Exchanges are considered as requests for information. The legal base for the exchanges is the Convention on Mutual Administrative Assistance in Tax Matters, supplemented by a bilateral Competent Authority Agreement.
See Annex 2.A for supporting material.
New Zealand - Automatic tax assessments
Planning for the 2021 automatic assessment season continued to build on lessons learnt from 2020 and 2019. New Zealand worked to get the assessments out faster to give customers certainty faster, and used the data throughout the year to help ensure people are paying and receiving the right amounts.
If deductions are accurate throughout the year, customers should have smaller refunds or bills to pay (if any) at the end of the tax year. New Zealand proactively contacted 450 000 customers and employers throughout the year to let them know that they were on unsuitable tax codes and needed to update their details.

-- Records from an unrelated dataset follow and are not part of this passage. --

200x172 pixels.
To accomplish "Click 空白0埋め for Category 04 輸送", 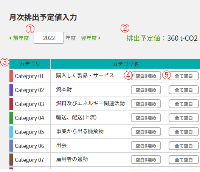I will (x=146, y=118).
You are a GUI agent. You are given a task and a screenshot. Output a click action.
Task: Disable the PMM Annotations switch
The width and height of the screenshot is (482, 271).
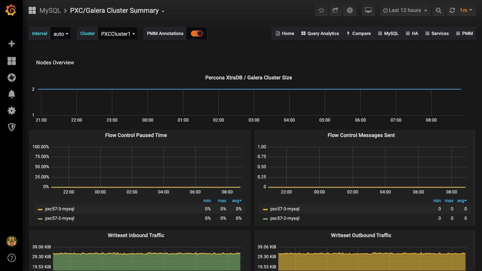[197, 33]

As changes to employment and investment income reporting were introduced progressively, the year ending 31 March 2021 was the first full year New Zealand received more details, more often, about recipients of investment income. Income from portfolio investment entities—such as KiwiSaver schemes—is included in the end-of-year income tax assessment process and automated where possible.
New Zealand issued over 3.2 million assessments to customers through the 2021 process, with a 10% increase in tax assessments finalised, from 2.79 million assessments finalised in 2020 to 3.05 million in 2021.

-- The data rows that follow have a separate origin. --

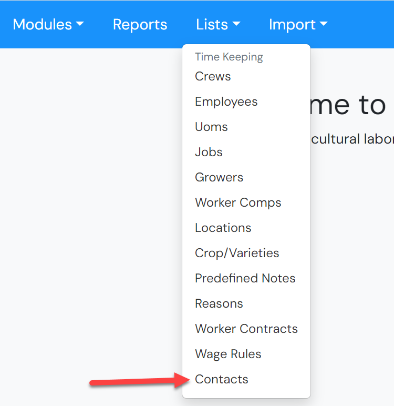Go to Worker Contracts

pos(246,329)
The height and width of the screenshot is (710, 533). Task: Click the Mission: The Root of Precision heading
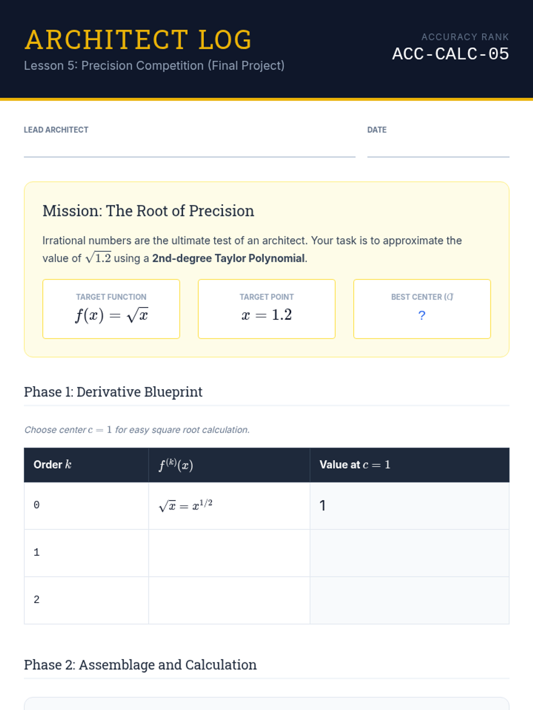148,211
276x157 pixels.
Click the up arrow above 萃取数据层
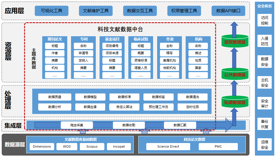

There has also been year-on-year improvement in the accuracy of income tax assessments resulting in refunds. The average debit value decreased from NZD 559 in 2020 to NZD 454 in 2021.
See Annex 2.A for supporting material.
Sources: Finland (2022) and New Zealand (2022).
References
[5] CIAT/IOTA/OECD (2020), “Tax administration responses to COVID-19: Measures taken to support taxpayers”, OECD Policy Responses to Coronavirus (COVID-19), OECD Publishing, Paris, https://doi.org/10.1787/adc84188-en.
[3] OECD (2022), Global Revenue Statistics Database, https://www.oecd.org/tax/tax-policy/global-revenue-statistics-database.htm (accessed on 13 May 2022).
[1] OECD (2021), Tax Administration 2021: Comparative Information on OECD and other Advanced and Emerging Economies, OECD Publishing, Paris, https://doi.org/10.1787/cef472b9-en.
[2] OECD (2020), Tax policy responses to COVID-19; table with measures takes by countries, http://www.oecd.org/tax/covid-19-tax-policy-and-other-measures.xlsm (accessed on 13 May 2022).
[4] OECD (2019), Tax Administration 2019: Comparative Information on OECD and other Advanced and Emerging Economies, OECD Publishing, Paris, https://doi.org/10.1787/74d162b6-en.
Annex 2.A. Links to supporting material (accessed on 13 May 2022)
Box 2.3. – Finland: Link to a presentation with more details on the real-time exchanges with Estonia: https://www.oecd.org/tax/forum-on-tax-administration/database/b.2.3-finland-real-time-exchanges-with-estonia.pdf
Box 2.3. – New Zealand: Link to a case study looking at the outcomes of automatically issuing income tax assessments after the third year of operation: https://www.oecd.org/tax/forum-on-tax-administration/database/b.2.3-tas2022-new-zealand-year-three-of-automatically-issued-income-tax-assessments.pdf
Notes
← 1. For a detailed description of support measures taken by tax administration, please see the 2020 note Tax administration responses to COVID-19: Measures taken to support taxpayers (CIAT/IOTA/OECD, 2020[5]).
← 2. For further information on the withholding regimes put in place in jurisdictions, please see Tax Administration 2019 (OECD, 2019[4]), Tables A.73 and A.74.